The ruinously costly U.S. health care system is rife with waste, fraud and inefficiency and is too slow to incorporate better ways of doing things.

As a result, it squanders 30 cents of every dollar spent. That's $750 billion the American public spends every year without getting better health care in return, according to a panel of experts from the Institute of Medicine, an independent adviser to the government.

Thowing that kind of money away is inexcusable -- but it also presents a golden opportunity.

Squeezing some of the fat out of the system would make health care more affordable, trim federal budget deficits and free up billions of dollars for more productive investments that could boost economic growth and improve the nation's global competitiveness. And all of that could be achieved without depriving anyone of the care they need or compromising the quality of the care they receive.

Most of that mountain of money is wasted on unnecessary services ($210 billion), inefficiently delivered services ($130 billion), fraud ($75 billion), paperwork and unnecessary administration ($190 billion), and missed preventive opportunities ($55 billion), according to the institute's analysis of 2009 data.

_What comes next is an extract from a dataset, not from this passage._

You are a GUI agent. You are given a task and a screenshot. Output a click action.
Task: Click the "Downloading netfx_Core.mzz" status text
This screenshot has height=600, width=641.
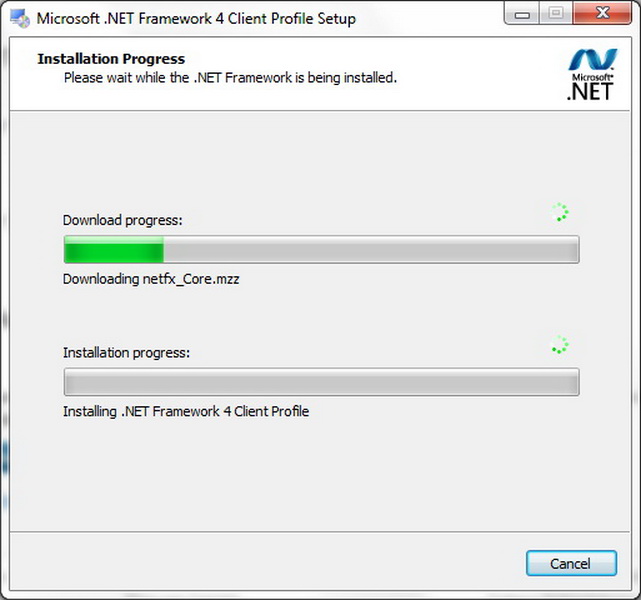tap(151, 279)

A second report on the U.S. health care system, published this month in the policy journal Health Affairs, compared the cost and quality of care delivered in various regions of the country. Costs varied widely, for instance from a low of $8,915 to decompress a herniated spinal disc to a high of $14,935. Treating an episode of hypertension varied from $594 to $825. And there is essentially no connection between cost and the quality of care.

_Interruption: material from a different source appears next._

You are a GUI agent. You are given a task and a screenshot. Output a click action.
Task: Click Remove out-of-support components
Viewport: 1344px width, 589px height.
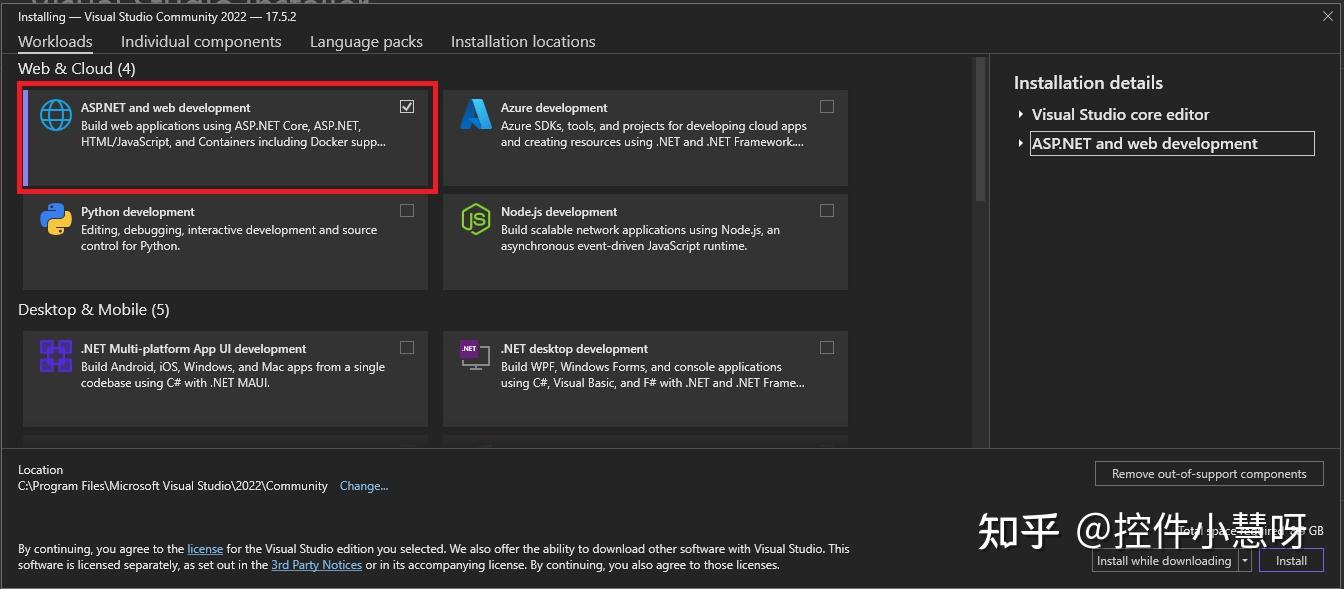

The nation would benefit if that list of costly horribles changes the health care debate this election year, moving it beyond the simplistic fight over whether to repeal the Patient Protection and Affordable Care law and the caustic back and forth about whether the $716 billion over a decade that the law trims from Medicare is a raid or a savings.

Call it what you will, there's no question that the rate of increase in Medicare spending, and health care spending generally, must be slowed.

To do that, the institute's panel recommends changing from a system that reimburses providers for procedures and tests to one that rewards high quality care by paying for treatment outcomes. It urges greater use of mobile technology and electronic health records to facilitate information sharing between providers and reduce the need for costly duplication.

And it says doctors and other providers must use data more effectively "to transform the health system into a learning system that continuously improves by systematically capturing and broadly disseminating lessons from every care experience and new research discovery."

The controversial health care law is designed to start the ball rolling on those sorts of changes, but the savings to be realized are uncertain and will likely take years to materialize. If there are better ideas, the nation needs to hear them. How to deliver high quality care for all and control costs in the bargain is the debate we need to have as Election Day approaches.